About a week before Thanksgiving, I sat down with my kids while they asked questions to determine which Hogwarts house I would belong.
My oldest loves the Harry Potter universe. She’s read all the books except for the last one (Harry Potter and the Deathly Hallows), finding it nihilistic or overly adult-themed or something. (It’s possible she loves the Harry Potter universe so much that, subconsciously, she has chosen to leave that final installment unread, thereby enabling her to remain suspended in this beloved universe, one final stone still yet to be turned. I used to do the same thing with my favorite rock bands, always leaving one album unpurchased and hence undigested.) My youngest, meanwhile, merely likes Harry Potter, which isn’t quite enough to get her to crack open any of those massive tomes.

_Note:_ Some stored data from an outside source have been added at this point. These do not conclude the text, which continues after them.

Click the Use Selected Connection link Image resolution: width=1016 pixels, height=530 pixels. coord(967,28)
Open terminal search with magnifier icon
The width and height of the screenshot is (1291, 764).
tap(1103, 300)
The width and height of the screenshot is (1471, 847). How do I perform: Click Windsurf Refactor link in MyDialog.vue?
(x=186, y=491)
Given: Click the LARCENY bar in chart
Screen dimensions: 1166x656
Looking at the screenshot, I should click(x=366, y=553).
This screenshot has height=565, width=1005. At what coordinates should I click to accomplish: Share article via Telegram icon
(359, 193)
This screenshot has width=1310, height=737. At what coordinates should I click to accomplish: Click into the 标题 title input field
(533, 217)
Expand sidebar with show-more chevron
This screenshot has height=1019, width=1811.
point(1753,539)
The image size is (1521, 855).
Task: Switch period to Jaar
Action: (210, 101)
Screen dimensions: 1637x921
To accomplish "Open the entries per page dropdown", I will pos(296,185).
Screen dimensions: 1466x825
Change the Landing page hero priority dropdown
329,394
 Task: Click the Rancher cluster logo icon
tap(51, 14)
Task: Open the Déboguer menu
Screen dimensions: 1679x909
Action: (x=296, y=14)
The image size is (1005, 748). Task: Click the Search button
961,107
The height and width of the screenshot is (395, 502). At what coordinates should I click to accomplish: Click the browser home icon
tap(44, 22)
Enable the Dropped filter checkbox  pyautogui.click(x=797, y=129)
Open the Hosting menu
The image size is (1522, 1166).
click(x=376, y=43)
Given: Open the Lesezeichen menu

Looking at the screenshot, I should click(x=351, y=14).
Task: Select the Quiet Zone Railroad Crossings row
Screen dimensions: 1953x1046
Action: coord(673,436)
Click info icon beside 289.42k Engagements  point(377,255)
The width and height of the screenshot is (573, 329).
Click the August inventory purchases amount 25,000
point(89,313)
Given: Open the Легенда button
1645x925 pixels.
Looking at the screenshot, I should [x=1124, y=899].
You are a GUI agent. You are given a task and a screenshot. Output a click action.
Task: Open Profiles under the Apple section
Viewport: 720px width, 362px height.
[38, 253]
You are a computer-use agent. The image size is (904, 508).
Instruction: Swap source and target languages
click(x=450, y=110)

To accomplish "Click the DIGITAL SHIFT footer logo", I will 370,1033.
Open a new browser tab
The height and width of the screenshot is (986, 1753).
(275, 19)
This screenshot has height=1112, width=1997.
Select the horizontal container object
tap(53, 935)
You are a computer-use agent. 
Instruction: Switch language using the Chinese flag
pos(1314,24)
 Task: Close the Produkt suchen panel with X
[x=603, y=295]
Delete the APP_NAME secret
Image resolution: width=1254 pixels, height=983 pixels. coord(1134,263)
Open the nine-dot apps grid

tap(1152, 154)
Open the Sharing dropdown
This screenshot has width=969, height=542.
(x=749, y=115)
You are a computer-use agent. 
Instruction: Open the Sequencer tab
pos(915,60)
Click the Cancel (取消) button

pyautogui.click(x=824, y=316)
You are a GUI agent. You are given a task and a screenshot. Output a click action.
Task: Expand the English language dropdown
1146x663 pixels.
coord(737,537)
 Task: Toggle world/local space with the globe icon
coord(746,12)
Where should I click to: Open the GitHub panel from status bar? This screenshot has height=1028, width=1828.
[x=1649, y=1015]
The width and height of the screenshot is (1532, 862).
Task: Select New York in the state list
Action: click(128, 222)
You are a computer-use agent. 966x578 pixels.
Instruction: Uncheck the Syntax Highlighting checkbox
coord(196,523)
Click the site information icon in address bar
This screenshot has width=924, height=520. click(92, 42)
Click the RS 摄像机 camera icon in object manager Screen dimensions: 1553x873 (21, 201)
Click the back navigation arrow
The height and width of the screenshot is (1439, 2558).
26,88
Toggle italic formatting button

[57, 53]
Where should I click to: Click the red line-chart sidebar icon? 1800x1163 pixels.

I haven’t read them, either, though I’ve flipped through the books a few times and have always come away impressed at how well-written, like on a sentence-by-sentence level, they seem to be. There’s a description in the first one (Harry Potter and the Chamber of Secrets) about some benign spirit whooshing down a hallway, causing a nearby suit of armor to quietly rattle, that has lodged in my heart like it was Neruda.
Anyway, after answering a bunch of questions, I can now say I am Gryffindor material: courageous, chivalric, determined. Fine, great, whatever.
Then, for more fun, the kiddos ran the ole MASH routine on me. You know the one: you write MASH at the top (abbreviation for the types of dwellings in which you will one day dwell: Mansion, Apartment, Shack, House), then list the job you’ll have, the person you’ll marry, et cetera. You draw a spiral in the middle until the subject says stop, and then, once the spaces between the spiral’s line are counted I[, you eliminate your subject’s future life options accordingly until just one option is left in each life category. For this MASH installment I wound up living in the mansion and married to Taylor Swift. (Incidentally, T-Swift is also a Gryffindor.)
I have fond memories of MASH, dating back to third grade. The first time I played it I wound up a teacher, living in an apartment with Mary S., a girl in my class. I remember feeling deeply satisfied with that prospect, not just because I avoided becoming a gravedigger married to Miss Lawrence, the hated P.E. teacher, but because I harbored a little crush on Mary S. and living in an apartment seemed pretty cool, just like Gabe and Julie Kotter!
Or was my crush sparked by MASH’s prediction that we would one day marry and get an apartment together? Is MASH responsible for putting me in a love and marriage frame of mind at the tender age of eight? Hard to say now, in my middle age, with my courageous future already largely determined and my chivalric choices mostly made, thank God.